German chemist (1827–1899)

Carl Wilhelm Bernhard Scheibler (16 February 1827 – 2 April 1899) was a German chemist. Scheibler's research focused on sugar, including the technical chemistry of sugar production and the composition of molasses.

Scheibler was the son of Friedrich August Theodor Scheibler (1788–1864) and Anna Gertrud Eschweiler (1806–1877) in Gemereth/Eupen, at that time a small town close to the Belgian border. He went to school in Aachen and studied chemistry at the University of Berlin. He received his PhD for his work De Wolframiatibus. Scheibler worked with Gustav Werther in Königsberg and from 1858 at the Pommersche Provinzial-Zuckersiederei in Stettin.

In 1866 Scheibler founded the Zuckerchemische und technische Laboratorium (Laboratory for sugar chemistry and technology) in Berlin, which was financed by the Verein der Deutschen Zuckerrübenindustrie (Association of the German Sugar Beet Industry). It was one of the first institutes dedicated to the chemistry of sugar. In 1870 Scheibler became professor at the Gewerbeakademie Berlin and at the University of Agriculture Berlin and he also was a member of the imperial patent office in Berlin between 1877 and 1882.

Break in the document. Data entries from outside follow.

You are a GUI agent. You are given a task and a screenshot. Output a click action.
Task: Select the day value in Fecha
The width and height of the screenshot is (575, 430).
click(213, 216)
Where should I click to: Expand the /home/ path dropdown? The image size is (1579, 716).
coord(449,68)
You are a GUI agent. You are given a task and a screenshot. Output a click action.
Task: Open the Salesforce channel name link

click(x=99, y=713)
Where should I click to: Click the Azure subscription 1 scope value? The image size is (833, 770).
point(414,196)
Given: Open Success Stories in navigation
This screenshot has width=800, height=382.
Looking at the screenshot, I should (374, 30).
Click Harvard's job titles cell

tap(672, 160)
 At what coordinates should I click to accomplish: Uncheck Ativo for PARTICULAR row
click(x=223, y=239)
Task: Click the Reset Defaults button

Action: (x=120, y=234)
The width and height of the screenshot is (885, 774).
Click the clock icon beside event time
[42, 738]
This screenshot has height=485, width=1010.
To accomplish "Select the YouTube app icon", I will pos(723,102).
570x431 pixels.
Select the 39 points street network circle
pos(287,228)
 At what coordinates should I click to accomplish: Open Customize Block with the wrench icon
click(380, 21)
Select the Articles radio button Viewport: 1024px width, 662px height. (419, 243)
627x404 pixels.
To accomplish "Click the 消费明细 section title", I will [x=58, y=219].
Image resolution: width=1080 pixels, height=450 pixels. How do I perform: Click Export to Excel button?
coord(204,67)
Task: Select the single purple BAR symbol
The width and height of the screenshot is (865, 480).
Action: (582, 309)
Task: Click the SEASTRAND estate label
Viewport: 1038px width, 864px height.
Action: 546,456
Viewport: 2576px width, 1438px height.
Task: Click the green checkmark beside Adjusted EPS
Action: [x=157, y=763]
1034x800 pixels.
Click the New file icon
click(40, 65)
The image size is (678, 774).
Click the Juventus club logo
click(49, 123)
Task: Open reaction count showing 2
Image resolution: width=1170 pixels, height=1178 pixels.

After a conflict with the Verein der Deutschen Zuckerrübenindustrie in 1882, he only worked privately at his institute, but he was able to patent several inventions in that time. For example, he helped his relative Carl Johann Heinrich Scheibler invent a fertiliser, and he also improved smokeless powder for Otto von Bismarck in 1888.

His most influential patents were based on the technical production of sugar from beets. The crystallisation of sugar from molasses was difficult and therefore the sugar had to be separated from the molasses. In 1863 Scheibler invented the elution method. During his research on molasses he discovered several compounds in molasses, for example betaine, asparaginic acid, glutamic acid, arabinose, arabinic acid, dextran, phosphoglyceride and cholesterol.

He improved the strontia saccharate process, in which strontium hydroxide is mixed with the molasses and strontium di-saccharate precipitates and can be separated from the molasses. Prior to World War I the beet sugar industry used 100,000 to 150,000 tons of strontium hydroxide for this process per year.

Scheibler died in Berlin on 2 April 1899.